* Vorgegebener Text
****************************************

8 Antworten zu „Shine A Light“

  1. SvenG

    Wow, ist der Rollings Stone-Film schon in Deutschland angelaufen?????? Er kommt hier in den USA erst am Freitag in die Theater.

  2. RT

    „Shine A Light“ ist heute bei uns gestartet, lief vorher auch schon bei der Berlinale.

  3. Pul

    Ich stimme vor allem der ersten Hälfte Deiner Kritik zu.

    Mein Eindruck war, dass Scorsese gerne mehr gemacht hätte, die Stones ihn aber nicht richtig rangelassen haben. Und das karikiert ja in den wunderbaren ersten Minuten, denen dann leider zu wenig folgt.

  4. LetThemEatCake!

    Scheinbar wurde der Film missverständlich vermarktet, denn irgendwie erwarten die Leute von SHINE A LIGHT schlicht Dinge, die er gar nicht sein will. Es ist halt ein reiner Konzertfilm, keine Künstlerbiographie. Gut, wer keinen Bock hat, ein Stones-Konzert im Kino zu sehen, wird sicherlich keinen Gefallen an dem Film finden. Ich fand das aber ziemlich geil. Zumal Scorsese einem das Gefühl gibt, hautnah dabei zu sein. Und dokumentierend ist der Film freilich schon, denn er zeigt doch sehr unmittelbar die Interaktion, Kommunikation, Dynamik auf der Bühne. Ferner dokumentiert er recht schonungslos die Alters- und bisweilen auf der Bühne auftretenden Müdigkeitserscheinungen der Stones. Fand das alles doch sehr detailliert und nah gezeigt, geschickt gefilmt. Dazu muss ich noch anmerken, dass unser Kino ausnahmsweise eine qualitativ sehr hochwertige Kopie bekommen hat und Schärfe und Kontrast überdurchschnittlich gut waren. Was die Interview-Schnipsel anbelangt, verstehe ich die Kritik nicht. Denn ich hatte nicht das Gefühl der Beliebigkeit, sondern fand, dass (zumindest meistens) die richtigen Interview-Fetzen an der richtigen Stelle eingeschoben wurden und hatte schon das Gefühl, dass Scorsese oder wer auch immer sich etwas dabei gedacht hat. Als störend (wenn auch unvermeidbar) empfand ich eigentlich nur die omnipräsenten, sehr großen Arris überall im Bild: In jeder Einstellung sah man wie da mindestens drei von den Oschis durch die Gegend geschoben wurden, weshalb sich die Mechanismen des Filmemachens arg in den Vordergrund gedrängt haben bei diesem Konzert.

****************************************

* Zu erledigen
(a) Beantworte anhand der Kommentare zu „Shine A Light“ diese Fragen:
(i) Wann kommt der Film laut SvenG in den USA in die Theater?
(ii) Wo lief der Film laut RT schon vorher?
(iii) Was empfand LetThemEatCake! als störend?
(b) Schreibe bitte die Kommentare zu „Shine A Light“ im Anschluss an den letzten Satz weiter.
Das Material spielt hierfür keine Rolle.

* Datensätze
****************************************

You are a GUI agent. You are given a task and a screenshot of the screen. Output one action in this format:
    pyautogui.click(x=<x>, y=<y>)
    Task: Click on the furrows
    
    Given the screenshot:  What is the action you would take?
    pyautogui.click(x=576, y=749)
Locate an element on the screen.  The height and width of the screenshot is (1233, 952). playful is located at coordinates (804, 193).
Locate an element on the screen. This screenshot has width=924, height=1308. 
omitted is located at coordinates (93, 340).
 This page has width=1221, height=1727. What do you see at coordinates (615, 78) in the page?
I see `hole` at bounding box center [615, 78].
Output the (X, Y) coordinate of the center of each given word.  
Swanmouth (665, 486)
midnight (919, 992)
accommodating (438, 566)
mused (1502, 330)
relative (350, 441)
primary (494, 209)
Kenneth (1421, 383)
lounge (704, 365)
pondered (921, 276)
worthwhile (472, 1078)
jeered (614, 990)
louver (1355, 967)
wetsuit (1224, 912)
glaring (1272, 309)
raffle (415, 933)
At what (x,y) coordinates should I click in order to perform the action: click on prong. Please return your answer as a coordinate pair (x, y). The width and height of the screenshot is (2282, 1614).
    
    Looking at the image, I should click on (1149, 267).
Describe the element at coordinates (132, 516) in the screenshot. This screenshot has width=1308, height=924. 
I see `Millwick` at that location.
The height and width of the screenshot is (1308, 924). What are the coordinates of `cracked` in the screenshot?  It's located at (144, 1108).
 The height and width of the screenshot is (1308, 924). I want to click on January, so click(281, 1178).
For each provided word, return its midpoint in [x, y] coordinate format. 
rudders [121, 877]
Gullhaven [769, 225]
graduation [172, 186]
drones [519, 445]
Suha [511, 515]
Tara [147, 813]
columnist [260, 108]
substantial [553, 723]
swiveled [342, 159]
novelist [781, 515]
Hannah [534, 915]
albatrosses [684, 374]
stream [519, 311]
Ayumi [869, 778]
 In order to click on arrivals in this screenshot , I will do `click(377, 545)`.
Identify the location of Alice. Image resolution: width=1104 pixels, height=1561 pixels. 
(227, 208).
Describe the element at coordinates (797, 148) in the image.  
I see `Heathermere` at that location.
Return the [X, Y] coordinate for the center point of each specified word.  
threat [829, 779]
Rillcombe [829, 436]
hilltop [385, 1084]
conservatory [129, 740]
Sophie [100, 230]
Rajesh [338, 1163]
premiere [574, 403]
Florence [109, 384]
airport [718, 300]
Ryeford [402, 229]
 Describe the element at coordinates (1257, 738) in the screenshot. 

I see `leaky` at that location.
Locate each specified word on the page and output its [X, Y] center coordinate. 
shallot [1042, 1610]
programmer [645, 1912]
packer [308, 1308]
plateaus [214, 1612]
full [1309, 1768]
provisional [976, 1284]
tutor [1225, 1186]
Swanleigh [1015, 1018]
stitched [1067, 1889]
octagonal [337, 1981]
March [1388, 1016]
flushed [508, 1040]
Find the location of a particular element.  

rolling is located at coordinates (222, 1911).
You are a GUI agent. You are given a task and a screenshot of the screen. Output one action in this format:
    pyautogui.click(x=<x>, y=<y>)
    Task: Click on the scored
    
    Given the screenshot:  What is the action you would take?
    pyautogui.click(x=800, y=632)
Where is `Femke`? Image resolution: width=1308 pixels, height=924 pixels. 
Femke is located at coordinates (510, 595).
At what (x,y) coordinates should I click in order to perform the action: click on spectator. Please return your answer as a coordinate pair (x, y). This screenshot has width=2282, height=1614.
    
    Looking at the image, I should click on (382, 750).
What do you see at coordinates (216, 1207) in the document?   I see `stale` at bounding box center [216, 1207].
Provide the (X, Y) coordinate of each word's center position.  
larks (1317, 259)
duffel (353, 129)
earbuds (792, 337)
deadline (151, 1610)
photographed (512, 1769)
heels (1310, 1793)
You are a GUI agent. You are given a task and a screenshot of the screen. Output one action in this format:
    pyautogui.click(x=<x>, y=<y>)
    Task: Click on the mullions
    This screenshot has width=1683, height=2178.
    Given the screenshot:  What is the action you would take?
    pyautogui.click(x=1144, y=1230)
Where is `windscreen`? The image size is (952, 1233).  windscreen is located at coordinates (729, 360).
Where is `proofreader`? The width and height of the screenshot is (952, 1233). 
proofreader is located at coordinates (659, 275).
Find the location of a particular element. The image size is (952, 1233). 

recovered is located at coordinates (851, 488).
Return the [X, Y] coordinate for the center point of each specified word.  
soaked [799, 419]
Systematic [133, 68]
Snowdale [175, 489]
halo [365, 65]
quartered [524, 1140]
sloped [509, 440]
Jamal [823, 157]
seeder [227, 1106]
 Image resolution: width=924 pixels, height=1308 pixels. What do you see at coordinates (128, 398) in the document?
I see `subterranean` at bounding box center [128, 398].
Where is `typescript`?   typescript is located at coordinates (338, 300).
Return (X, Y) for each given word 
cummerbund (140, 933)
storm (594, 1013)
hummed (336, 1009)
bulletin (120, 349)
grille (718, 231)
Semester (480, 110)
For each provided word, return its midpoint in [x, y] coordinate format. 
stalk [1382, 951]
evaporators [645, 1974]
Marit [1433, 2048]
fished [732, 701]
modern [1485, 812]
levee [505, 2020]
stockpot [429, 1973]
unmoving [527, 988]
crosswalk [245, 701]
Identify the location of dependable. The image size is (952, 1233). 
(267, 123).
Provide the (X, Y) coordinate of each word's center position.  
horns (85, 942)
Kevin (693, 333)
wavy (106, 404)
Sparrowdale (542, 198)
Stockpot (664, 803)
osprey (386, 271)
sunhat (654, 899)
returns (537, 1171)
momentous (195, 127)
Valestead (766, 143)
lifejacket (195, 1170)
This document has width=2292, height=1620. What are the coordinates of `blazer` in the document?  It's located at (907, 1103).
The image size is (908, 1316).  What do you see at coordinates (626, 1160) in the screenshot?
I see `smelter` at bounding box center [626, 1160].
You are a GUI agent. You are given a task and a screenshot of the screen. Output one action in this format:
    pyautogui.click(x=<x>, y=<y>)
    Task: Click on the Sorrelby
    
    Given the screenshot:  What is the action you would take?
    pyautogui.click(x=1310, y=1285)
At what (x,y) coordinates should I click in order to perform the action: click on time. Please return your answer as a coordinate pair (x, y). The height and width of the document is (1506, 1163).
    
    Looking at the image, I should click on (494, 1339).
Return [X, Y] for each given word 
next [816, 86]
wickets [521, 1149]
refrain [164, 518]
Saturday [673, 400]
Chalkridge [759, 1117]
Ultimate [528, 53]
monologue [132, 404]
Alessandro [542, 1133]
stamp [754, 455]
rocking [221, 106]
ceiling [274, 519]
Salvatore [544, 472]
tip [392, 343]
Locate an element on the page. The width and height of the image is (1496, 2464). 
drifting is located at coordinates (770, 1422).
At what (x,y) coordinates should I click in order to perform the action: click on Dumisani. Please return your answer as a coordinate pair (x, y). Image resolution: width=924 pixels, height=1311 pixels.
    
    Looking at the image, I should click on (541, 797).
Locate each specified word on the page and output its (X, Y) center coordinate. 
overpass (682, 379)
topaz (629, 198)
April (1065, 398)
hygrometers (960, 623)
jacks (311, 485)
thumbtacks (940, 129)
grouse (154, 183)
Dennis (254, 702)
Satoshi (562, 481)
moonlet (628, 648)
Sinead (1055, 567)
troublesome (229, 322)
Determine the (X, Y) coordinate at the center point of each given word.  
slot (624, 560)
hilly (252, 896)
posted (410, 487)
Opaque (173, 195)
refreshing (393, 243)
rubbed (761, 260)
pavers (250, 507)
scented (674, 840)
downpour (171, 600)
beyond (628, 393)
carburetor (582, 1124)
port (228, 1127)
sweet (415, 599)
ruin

****************************************

* Ergebnisse in Reihenfolge
(a)
(i) Erst am Freitag.
(ii) Bei der Berlinale.
(iii) Die omnipräsenten, sehr großen Arris überall im Bild.

(b)
    P.S.:
    Sehr gelungen fand ich, dass bei Bill Clintons Rede eine Kamera hinter der Bühne positioniert wurde und gezeigt wurde, wie der Mann sich nach seiner umjubelten Rede vom Publikum wegdreht, um die Bühne zu verlassen. Dieser Moment, in dem er sich unbeobachtet fühlt mit einem sehr äh selbstzufriedenen Gesichtsausdruck war einfach göttlich.

  5. RT

    Ja, kann sein, dass das Marketing missverständlich war.
    Aber mal abgesehen davon, hätte ich eine Doku-Konzert-Mischung auch interessanter gefunden.
    Was das Konzert an sich angeht – da ist die Qualität des Films unbestritten.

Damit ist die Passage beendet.